Me quedé gimiendo suavemente, aún a cuatro patas, giré la cabeza y miré a mi marido. No me sentía avergonzada, ni culpable; no sentía nada y eso me asustó; sólo placer por el polvo que me acababa de echar mi hijo. Mi marido ofrecía una imagen patética, llorando sin emitir sonido alguno, la cara reflejando todo su dolor e impotencia, su humillación, y sus pantalones un gran bulto en la entrepierna. Se dio la vuelta y sin decir nada, salió del dormitorio. Oí que se metía en la cocina y cerraba la puerta.

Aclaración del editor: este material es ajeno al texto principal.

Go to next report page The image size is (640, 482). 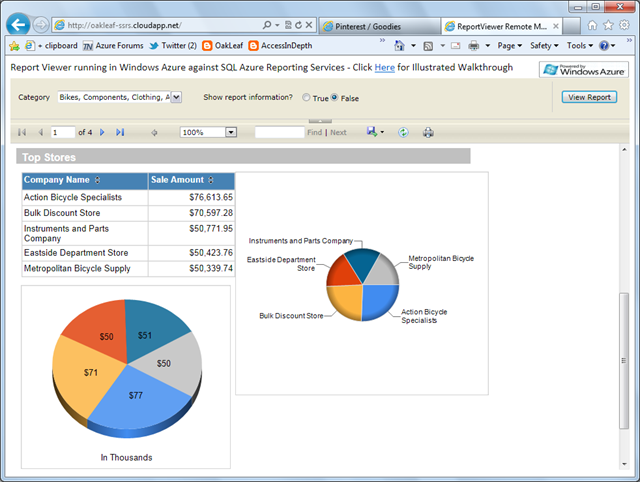coord(102,132)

Mi hijo había ido al baño a lavarse y luego oí que se metía en su dormitorio. No sabía qué hacer, mi hijo en menos de dos días había destrozado por completo toda mi vida, mi trabajo, mi matrimonio, todo. Y no sentía nada, sólo pensaba en su polla clavada dentro de mí, follándome una y otra vez, en miles de hombres follándome, violándome… Lentamente me levanté y me dirigí al baño. Cuando volví al dormitorio mi marido ya estaba allí, apestando a alcohol. Estaba oscuro, mi marido dormía o eso parecía, sabía que en realidad no podría dormir, pero ya no había nada que hablar entre nosotros, le oía llorar en silencio. Me acosté desnuda a su lado. Por la luz que entraba por la ventana se le iluminaba una erección como hacía años que no le veía, y me pregunté si aquello le daría placer o le haría sentirse aún más humillado. Se la acaricié y él se dejó hacer, sin decir nada, sin moverse, casi conteniendo la respiración; gimiendo levemente mi marido se corrió en mis manos, y nos quedamos allí los dos, quietos, en silencio, en la oscuridad. Intentó hablar, pedir razones, explicaciones, intentar comprender, pero no pude decirle nada. Se giró y me dio la espalda. Seguí con los ojos abiertos, no podía dormir, estaba quieta, mirando al techo sabiendo que mi marido tampoco dormía, pero ninguno de los dos hablaba. No habría pasado ni una hora cuando mi hijo entró de nuevo en la habitación, desnudo; rodeó la cama y se acostó junto a mí. Le recibí con los brazos abiertos, le acaricié, le besé, e hicimos el amor toda la noche junto a mi marido, oyéndole gemir y llorar de dolor y humillación en silencio.